Long regarded as the most serious and ambitious work for keyboard, the Goldberg Variations display J S Bach’s exceptional knowledge of the many different styles of music of his day, and his own exquisite performing techniques. Originating from a simple idea – a beautiful aria over a ground (repeating) bass – the thirty variations present the history of Baroque music in microcosm: lavish displays of modern, fashionable expressive elements of the high Baroque, with just a hint of Classical idealism, together with magnificent structure and formal beauty. There are dances and canons, riddles and doodles, lightning flashes and filigree arabesques. Not until Beethoven’s Diabelli Variations was a similar work conceived on such a scale from a seemingly simple initial idea.
First published in 1741, the work is named after Johann Gottlieb Goldberg, a leading harpsichord player of the time. The urban myth surrounding the variations is that they were played by Goldberg to Count Kaiserling, former Russian ambassador to the electoral court of Saxony, who was often ill and suffered from insomnia as a consequence. Goldberg played Bach’s variations to the Count to assuage his sleeplessness and to entertain him during the wee small hours.

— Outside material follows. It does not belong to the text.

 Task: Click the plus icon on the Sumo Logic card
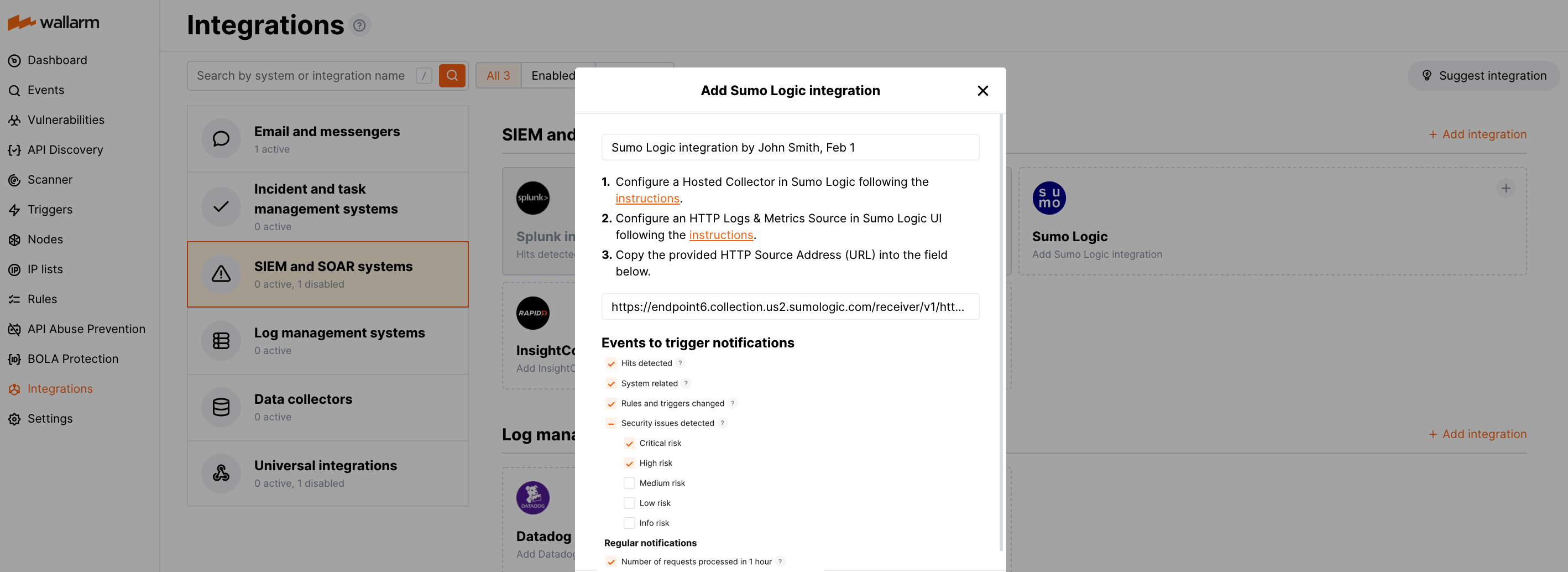[x=1507, y=188]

The piece is eighty minutes long (when all the repeats are observed), and mostly in G major. By today’s standards, where concerts are usually divided into two halves of around 35 to 40 minutes each, with a variety of pieces of contrasting different keys, it may feel like a listening and performing marathon, but Bach’s ingenuity and inventiveness, his sense of pacing, drama and flow, contrapuntal skill, vast stylistic and emotional range, and the interweaving of the divine and the everyday ensure that the Goldberg Variations continually surprise and delight, drawing the listener into Bach’s miraculous and imaginative soundworld.

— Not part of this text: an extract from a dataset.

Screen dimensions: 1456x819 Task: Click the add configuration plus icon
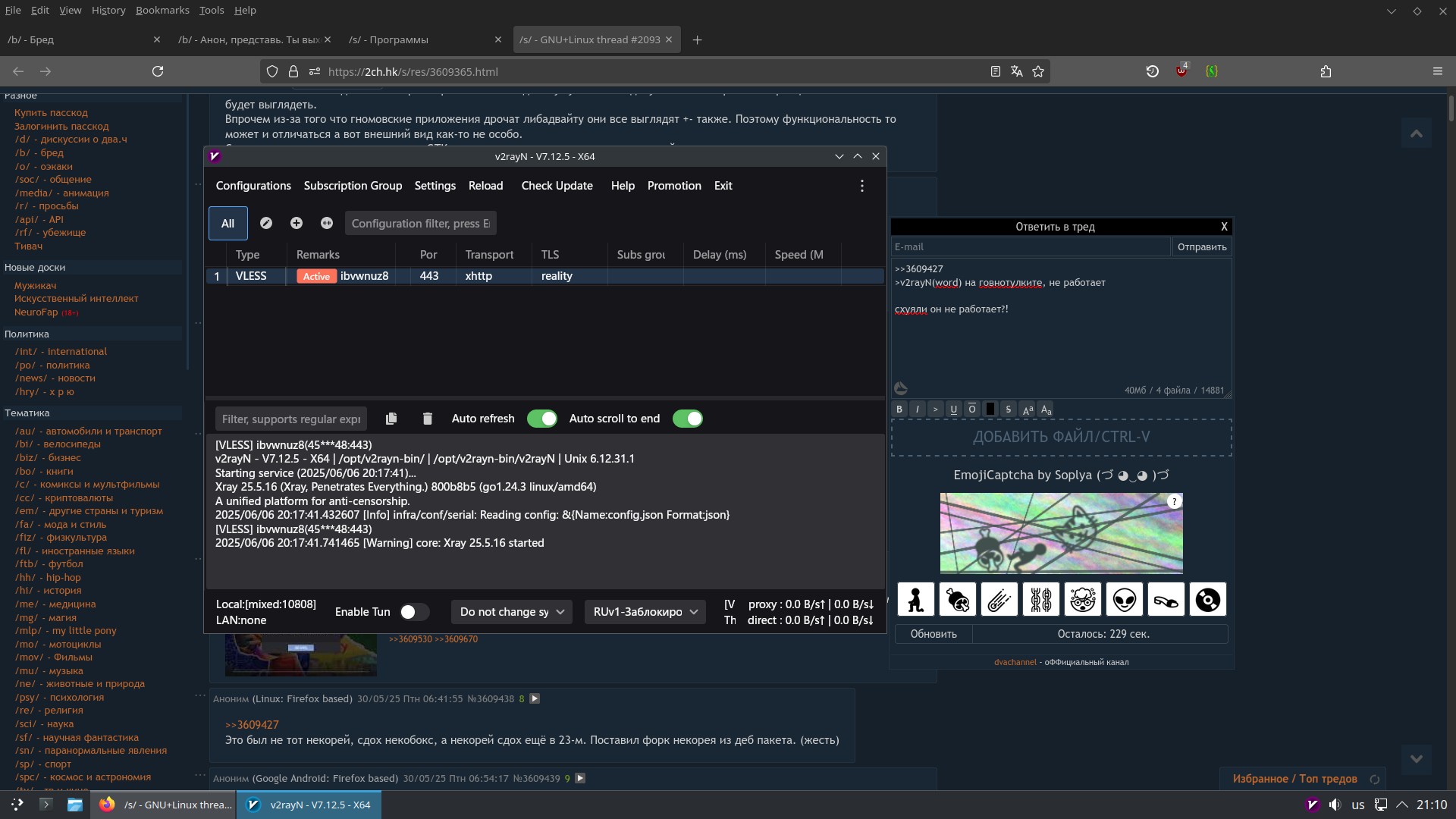pyautogui.click(x=296, y=223)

From the opening notes of the Aria, itself a miniature study in elegance and other-worldly serenity, Bach takes the listener on an extraordinary musical journey, one which is peppered with technical dizziness (easier on a double manual harpsichord, much harder on the piano where much intricate hand and finger gymnastics is required), varied time signatures, harmonies and textures, inner voices, surprising syncopations (yes, Bach is “jazzy”!), joy, wit, energy, enthusiasm, divinity, and even a Schumannesque dark night of the soul (in Variation 25). The return of the Aria at the end feels completely different from the first hearing: after it has undergone so many transformations, the simplicity of the original music is utterly wondrous. It is an opportunity to marvel and reflect on what has gone before, and, to quote pianist Jeremy Denk, “a sense that, at the end of something, it has all been worthwhile”.
In terms of recordings, for many (myself included) the benchmark remains Glenn Gould’s.